--- BEGIN ---
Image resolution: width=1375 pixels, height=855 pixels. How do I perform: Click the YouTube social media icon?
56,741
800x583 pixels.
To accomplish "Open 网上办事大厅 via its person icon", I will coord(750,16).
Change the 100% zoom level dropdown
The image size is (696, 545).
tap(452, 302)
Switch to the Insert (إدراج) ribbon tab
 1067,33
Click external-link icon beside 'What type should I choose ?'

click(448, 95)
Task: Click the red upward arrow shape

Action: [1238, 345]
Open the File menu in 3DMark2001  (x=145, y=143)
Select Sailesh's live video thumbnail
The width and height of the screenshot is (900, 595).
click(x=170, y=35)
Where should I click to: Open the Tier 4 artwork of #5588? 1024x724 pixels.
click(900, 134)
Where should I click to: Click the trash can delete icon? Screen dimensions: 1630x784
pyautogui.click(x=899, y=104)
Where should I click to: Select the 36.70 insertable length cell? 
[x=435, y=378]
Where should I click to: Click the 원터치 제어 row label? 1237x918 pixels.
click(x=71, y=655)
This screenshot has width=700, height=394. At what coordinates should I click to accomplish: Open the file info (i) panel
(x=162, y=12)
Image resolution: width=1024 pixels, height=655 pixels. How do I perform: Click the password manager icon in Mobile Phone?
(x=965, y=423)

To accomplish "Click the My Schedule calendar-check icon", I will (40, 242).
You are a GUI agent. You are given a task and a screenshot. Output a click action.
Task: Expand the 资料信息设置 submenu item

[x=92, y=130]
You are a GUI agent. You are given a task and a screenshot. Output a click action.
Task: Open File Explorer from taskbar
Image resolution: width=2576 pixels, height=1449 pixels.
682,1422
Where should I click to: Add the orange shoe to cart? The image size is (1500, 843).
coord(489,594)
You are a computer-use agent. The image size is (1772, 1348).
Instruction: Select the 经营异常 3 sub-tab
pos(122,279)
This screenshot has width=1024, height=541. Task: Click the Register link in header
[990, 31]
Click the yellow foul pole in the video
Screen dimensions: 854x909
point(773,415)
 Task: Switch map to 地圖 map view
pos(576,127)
--- END ---
# [What the task requires]
Can you express every line of the entries above as a JSON list of strings, one string per line, leaving out the blank lines?

# [Output of the task]
[
  "Image resolution: width=1375 pixels, height=855 pixels. How do I perform: Click the YouTube social media icon?",
  "56,741",
  "800x583 pixels.",
  "To accomplish \"Open 网上办事大厅 via its person icon\", I will coord(750,16).",
  "Change the 100% zoom level dropdown",
  "The image size is (696, 545).",
  "tap(452, 302)",
  "Switch to the Insert (إدراج) ribbon tab",
  " 1067,33",
  "Click external-link icon beside 'What type should I choose ?'",
  "click(448, 95)",
  "Task: Click the red upward arrow shape",
  "Action: [1238, 345]",
  "Open the File menu in 3DMark2001  (x=145, y=143)",
  "Select Sailesh's live video thumbnail",
  "The width and height of the screenshot is (900, 595).",
  "click(x=170, y=35)",
  "Where should I click to: Open the Tier 4 artwork of #5588? 1024x724 pixels.",
  "click(900, 134)",
  "Where should I click to: Click the trash can delete icon? Screen dimensions: 1630x784",
  "pyautogui.click(x=899, y=104)",
  "Where should I click to: Select the 36.70 insertable length cell? ",
  "[x=435, y=378]",
  "Where should I click to: Click the 원터치 제어 row label? 1237x918 pixels.",
  "click(x=71, y=655)",
  "This screenshot has width=700, height=394. At what coordinates should I click to accomplish: Open the file info (i) panel",
  "(x=162, y=12)",
  "Image resolution: width=1024 pixels, height=655 pixels. How do I perform: Click the password manager icon in Mobile Phone?",
  "(x=965, y=423)",
  "To accomplish \"Click the My Schedule calendar-check icon\", I will (40, 242).",
  "You are a GUI agent. You are given a task and a screenshot. Output a click action.",
  "Task: Expand the 资料信息设置 submenu item",
  "[x=92, y=130]",
  "You are a GUI agent. You are given a task and a screenshot. Output a click action.",
  "Task: Open File Explorer from taskbar",
  "Image resolution: width=2576 pixels, height=1449 pixels.",
  "682,1422",
  "Where should I click to: Add the orange shoe to cart? The image size is (1500, 843).",
  "coord(489,594)",
  "You are a computer-use agent. The image size is (1772, 1348).",
  "Instruction: Select the 经营异常 3 sub-tab",
  "pos(122,279)",
  "This screenshot has width=1024, height=541. Task: Click the Register link in header",
  "[990, 31]",
  "Click the yellow foul pole in the video",
  "Screen dimensions: 854x909",
  "point(773,415)",
  " Task: Switch map to 地圖 map view",
  "pos(576,127)"
]